> **INPUT MATERIAL**
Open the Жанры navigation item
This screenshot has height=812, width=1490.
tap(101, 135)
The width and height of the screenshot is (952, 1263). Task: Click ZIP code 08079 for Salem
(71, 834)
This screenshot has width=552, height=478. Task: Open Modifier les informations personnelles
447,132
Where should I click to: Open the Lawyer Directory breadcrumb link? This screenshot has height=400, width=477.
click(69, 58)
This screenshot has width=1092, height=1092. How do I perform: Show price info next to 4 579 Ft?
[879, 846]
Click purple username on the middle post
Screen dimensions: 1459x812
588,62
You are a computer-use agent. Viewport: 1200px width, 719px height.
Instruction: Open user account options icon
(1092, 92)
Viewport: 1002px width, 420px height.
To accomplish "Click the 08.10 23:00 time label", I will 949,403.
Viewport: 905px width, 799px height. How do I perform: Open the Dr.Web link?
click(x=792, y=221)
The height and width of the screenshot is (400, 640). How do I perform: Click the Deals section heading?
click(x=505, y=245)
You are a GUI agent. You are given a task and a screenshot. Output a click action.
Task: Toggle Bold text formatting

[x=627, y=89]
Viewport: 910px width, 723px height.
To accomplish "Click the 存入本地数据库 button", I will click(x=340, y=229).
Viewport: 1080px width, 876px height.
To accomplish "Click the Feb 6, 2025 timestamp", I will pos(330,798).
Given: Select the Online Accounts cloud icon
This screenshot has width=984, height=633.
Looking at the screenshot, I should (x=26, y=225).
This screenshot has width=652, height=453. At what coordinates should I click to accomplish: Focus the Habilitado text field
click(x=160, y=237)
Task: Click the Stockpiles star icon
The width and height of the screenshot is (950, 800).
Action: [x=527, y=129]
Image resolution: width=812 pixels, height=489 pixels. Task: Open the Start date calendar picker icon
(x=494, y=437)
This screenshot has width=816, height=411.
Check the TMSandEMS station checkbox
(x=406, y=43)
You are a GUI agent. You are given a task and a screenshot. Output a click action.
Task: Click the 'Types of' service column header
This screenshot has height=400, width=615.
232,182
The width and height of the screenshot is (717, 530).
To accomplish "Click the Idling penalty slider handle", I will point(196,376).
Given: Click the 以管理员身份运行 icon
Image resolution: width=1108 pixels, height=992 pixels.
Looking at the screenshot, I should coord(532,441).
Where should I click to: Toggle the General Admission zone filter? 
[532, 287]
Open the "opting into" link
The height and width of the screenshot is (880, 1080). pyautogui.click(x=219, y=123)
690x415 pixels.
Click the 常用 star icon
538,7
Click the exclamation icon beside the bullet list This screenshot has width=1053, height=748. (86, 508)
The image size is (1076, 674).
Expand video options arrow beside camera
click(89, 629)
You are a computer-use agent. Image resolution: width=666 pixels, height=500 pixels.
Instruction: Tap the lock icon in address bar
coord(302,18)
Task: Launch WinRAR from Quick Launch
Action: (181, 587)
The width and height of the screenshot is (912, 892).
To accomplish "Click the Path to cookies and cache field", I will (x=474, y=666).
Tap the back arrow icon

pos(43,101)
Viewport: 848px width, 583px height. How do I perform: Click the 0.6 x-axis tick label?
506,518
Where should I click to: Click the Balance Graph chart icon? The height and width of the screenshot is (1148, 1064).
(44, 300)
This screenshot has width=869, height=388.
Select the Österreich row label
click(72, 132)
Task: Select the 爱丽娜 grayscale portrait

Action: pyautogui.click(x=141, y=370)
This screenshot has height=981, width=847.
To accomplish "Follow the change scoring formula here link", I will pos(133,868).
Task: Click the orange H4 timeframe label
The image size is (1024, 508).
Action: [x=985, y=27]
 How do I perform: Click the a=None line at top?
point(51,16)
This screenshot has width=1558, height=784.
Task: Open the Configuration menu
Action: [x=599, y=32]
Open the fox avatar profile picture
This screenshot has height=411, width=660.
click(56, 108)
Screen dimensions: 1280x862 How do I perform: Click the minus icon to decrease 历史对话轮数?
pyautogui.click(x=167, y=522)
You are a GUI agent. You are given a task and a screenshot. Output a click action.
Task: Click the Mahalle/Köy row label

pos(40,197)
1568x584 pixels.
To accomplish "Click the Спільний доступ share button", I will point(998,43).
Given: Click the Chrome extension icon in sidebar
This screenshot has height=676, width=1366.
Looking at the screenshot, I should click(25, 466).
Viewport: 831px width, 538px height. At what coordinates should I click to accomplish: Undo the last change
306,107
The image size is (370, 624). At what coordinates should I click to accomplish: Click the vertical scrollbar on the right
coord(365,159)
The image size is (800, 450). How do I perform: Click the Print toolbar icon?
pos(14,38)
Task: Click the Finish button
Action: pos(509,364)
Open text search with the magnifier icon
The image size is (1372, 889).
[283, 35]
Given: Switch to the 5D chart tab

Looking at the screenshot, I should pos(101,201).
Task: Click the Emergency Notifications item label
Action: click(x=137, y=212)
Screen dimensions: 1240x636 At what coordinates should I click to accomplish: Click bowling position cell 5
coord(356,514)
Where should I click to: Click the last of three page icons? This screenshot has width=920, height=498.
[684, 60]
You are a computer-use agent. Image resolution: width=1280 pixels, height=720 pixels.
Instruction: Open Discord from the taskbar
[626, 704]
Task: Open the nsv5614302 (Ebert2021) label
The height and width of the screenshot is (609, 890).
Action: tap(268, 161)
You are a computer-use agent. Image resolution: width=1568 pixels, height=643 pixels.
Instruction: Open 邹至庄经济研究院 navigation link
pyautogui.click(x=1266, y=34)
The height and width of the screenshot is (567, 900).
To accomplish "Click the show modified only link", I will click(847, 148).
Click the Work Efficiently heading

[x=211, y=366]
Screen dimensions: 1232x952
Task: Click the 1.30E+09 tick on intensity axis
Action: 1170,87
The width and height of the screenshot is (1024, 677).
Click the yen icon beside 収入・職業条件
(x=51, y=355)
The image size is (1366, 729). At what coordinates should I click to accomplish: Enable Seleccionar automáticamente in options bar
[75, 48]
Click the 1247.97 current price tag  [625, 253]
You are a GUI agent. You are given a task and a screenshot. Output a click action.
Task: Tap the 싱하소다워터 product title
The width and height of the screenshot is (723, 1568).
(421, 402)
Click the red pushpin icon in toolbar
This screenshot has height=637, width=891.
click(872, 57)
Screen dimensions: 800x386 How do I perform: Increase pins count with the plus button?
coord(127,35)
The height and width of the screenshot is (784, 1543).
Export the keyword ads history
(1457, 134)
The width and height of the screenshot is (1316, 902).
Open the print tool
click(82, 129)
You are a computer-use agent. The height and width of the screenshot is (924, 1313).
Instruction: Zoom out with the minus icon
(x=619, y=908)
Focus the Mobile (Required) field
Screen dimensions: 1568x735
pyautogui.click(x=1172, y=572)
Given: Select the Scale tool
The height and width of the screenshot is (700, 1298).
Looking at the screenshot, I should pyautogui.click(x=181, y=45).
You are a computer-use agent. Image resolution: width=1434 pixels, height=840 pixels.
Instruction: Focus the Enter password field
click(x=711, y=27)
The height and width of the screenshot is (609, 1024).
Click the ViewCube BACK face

> **BRIEF**
How many lines in the entries contain the string "agent"? Give the number only.

> **ANSWER TO THIS EXERCISE**
10